In the event PACE can’t be funded through Title I, Cooper says it’s very unlikely funds will be made available in the district’s general fund budget to offset the loss in federal money, especially considering the current stalemate with the school board over Cooper’s request to use fund balance reserves to cover a nearly $4 million deficit projected in the administration’s proposed budget for the 2013-14 fiscal year. The same goes for his turnaround plan, which Cooper says will be put on hold for the year — another result of the school board’s refusal to dip into the school system’s reserves, despite the likelihood of increased sale tax revenues that would eventually make up the difference.
“There’s really nothing else we can cut anymore that won’t impact our schools and classrooms,” says Cooper. “Our only options are placing more kids in the classrooms or make those living within a mile walk to school.
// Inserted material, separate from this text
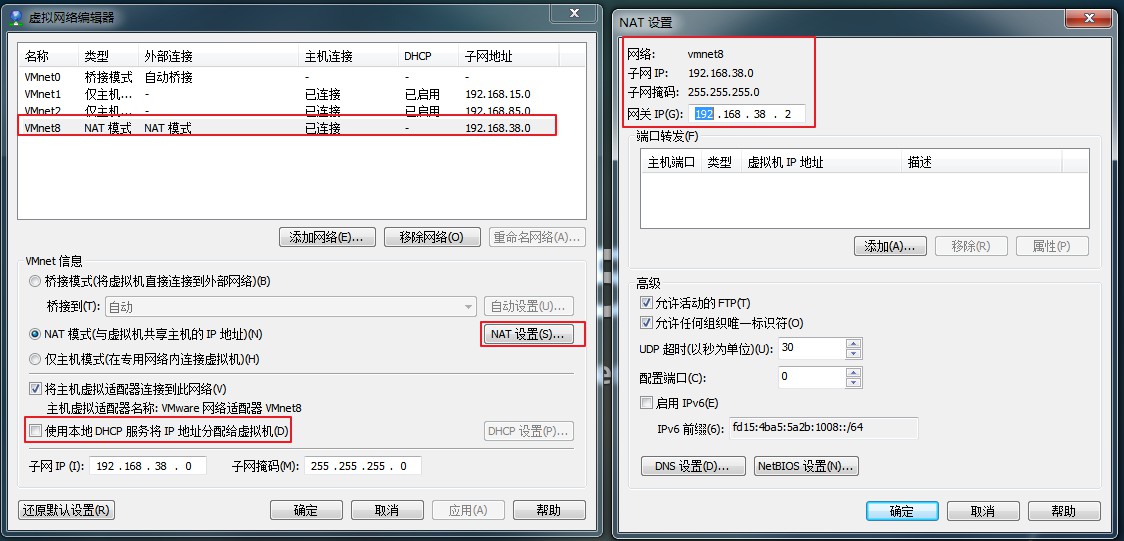
Task: Close the 虚拟网络编辑器 window
Action: click(x=573, y=12)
That’s why we’re asking the board to let us borrow $4 million from our $60 million fund balance.”
Ultimately, Cooper says this year’s budget woes all trace back to Lafayette’s resistance to pass a school system tax.
“There are only five other school districts in the state that spend less per-capita than we do in Lafayette Parish,” says Cooper. “Next year if we get another $12 million cut from the state, we’ll have no other alternatives. It all goes back to the citizens of Lafayette and what they want to do. PACE, language immersion, early childhood, all those programs are either going away or going on hold if we don’t get additional dollars.”
For Wuestemann, the thought of losing PACE is unacceptable.
“If PACE is in danger of going away, it would be such a horrible loss; it would jeopardize our relationship with the Kennedy Center, and it will be incredibly hard to bring back once it’s gone,” says Wuestemann. “This here, this is how we close the gap between private and parochial schools. Lafayette, we as a community, we should lead the way as we often have done in this state and give every child a chance to develop their creative drive. All this can be done with a minimal amount of money from our budget.”